**YOUR GOAL**
Please copy out every line in the entries that includes the word "computer".

**INFORMATION GIVEN**
● ● ● ●

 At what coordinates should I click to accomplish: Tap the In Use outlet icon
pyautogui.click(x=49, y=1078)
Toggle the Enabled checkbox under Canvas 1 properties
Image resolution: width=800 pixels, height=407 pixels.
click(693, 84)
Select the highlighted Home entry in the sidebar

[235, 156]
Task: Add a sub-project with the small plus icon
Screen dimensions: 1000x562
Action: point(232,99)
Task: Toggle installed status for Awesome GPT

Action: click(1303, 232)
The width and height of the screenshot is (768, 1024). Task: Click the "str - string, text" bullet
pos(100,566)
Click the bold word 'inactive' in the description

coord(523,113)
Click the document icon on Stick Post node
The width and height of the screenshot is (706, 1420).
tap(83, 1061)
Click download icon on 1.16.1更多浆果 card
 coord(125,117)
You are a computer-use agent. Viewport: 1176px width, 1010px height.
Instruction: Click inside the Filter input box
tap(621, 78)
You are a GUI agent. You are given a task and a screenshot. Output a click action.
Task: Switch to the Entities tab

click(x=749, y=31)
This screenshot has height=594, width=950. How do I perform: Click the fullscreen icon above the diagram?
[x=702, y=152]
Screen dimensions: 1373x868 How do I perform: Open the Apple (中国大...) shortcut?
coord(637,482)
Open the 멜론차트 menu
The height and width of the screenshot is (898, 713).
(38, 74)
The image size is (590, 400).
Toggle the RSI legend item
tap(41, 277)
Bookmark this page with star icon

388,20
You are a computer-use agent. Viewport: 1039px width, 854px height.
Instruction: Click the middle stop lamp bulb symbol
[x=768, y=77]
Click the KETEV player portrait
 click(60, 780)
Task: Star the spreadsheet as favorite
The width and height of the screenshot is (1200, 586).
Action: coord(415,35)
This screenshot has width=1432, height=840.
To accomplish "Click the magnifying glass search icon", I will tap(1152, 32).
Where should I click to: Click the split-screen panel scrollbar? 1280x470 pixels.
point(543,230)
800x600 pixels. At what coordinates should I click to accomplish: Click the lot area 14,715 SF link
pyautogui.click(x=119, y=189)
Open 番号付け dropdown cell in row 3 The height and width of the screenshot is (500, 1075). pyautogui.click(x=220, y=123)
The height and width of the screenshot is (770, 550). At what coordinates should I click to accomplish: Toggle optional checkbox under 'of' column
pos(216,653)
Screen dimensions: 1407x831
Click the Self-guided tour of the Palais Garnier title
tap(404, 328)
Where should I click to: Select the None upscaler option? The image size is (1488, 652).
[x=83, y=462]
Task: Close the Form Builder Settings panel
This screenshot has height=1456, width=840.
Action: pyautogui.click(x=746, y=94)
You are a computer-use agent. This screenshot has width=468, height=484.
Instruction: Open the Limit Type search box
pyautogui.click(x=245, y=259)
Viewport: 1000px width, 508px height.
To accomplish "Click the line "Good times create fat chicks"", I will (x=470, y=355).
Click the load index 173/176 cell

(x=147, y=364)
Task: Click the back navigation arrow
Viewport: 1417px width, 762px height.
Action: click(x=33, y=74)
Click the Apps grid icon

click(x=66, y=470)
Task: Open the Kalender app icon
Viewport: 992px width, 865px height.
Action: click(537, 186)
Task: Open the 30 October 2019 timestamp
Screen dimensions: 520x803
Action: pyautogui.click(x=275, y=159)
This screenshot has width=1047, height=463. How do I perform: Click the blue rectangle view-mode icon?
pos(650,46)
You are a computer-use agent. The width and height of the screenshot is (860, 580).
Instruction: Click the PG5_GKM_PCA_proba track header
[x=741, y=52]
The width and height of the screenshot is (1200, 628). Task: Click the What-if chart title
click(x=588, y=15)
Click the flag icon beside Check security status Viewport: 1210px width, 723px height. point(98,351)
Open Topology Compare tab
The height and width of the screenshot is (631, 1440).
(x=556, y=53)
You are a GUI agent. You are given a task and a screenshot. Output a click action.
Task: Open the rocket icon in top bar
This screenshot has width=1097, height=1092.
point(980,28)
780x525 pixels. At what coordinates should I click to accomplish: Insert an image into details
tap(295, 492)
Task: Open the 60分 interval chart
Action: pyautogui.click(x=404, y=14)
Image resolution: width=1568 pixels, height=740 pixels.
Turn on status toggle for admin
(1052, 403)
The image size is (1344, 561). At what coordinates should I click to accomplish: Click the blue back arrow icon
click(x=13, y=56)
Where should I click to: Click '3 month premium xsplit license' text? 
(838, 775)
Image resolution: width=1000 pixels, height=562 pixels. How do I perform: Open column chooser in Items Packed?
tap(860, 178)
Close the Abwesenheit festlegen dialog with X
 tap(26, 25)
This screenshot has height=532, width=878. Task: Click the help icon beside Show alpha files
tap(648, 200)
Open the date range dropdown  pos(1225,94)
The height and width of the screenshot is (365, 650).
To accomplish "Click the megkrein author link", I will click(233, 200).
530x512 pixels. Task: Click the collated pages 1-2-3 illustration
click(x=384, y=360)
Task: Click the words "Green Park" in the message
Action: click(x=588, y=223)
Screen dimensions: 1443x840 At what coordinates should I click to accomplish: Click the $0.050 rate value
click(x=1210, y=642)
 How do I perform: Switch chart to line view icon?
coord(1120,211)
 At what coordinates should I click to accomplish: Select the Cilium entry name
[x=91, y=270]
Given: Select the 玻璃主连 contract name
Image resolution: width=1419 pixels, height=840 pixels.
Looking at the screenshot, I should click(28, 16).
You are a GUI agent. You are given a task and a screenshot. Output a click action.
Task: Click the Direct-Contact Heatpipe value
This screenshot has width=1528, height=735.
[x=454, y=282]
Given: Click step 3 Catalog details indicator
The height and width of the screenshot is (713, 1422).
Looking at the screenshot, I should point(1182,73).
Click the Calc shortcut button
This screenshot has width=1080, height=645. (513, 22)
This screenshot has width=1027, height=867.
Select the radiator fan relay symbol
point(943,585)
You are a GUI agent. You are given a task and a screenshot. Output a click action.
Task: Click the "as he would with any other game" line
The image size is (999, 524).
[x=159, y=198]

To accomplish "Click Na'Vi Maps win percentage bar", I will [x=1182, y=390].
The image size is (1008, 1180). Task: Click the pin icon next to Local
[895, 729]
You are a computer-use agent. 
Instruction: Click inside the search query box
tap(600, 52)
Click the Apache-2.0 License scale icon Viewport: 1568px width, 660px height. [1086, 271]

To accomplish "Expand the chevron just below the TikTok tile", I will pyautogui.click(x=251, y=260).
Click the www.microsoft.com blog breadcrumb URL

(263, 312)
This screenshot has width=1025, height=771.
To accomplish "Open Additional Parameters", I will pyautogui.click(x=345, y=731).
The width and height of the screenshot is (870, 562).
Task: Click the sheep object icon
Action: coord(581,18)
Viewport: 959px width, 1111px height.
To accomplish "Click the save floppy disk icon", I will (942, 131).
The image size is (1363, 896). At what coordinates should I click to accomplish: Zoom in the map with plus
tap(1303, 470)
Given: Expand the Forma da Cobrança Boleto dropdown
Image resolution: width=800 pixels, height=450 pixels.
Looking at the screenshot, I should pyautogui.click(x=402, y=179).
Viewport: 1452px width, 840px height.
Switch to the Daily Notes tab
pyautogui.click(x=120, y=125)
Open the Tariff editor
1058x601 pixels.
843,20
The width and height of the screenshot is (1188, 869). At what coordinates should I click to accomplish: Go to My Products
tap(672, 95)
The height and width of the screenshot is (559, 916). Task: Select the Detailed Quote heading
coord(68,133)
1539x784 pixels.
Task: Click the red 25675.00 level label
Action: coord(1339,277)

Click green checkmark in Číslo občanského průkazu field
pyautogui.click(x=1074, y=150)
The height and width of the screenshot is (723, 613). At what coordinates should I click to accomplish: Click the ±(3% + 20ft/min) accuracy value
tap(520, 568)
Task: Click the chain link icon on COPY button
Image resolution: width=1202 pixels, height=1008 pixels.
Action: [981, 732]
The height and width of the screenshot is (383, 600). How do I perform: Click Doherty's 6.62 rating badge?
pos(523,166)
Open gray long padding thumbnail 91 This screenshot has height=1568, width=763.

● ● ● ●

**OUTPUT OF THE EXERCISE**
You are a computer-use agent. Viewport: 1176px width, 1010px height.
You are a computer-use agent. Viewport: 1039px width, 854px height.
You are a computer-use agent. This screenshot has width=468, height=484.
You are a computer-use agent. The width and height of the screenshot is (860, 580).
You are a computer-use agent. 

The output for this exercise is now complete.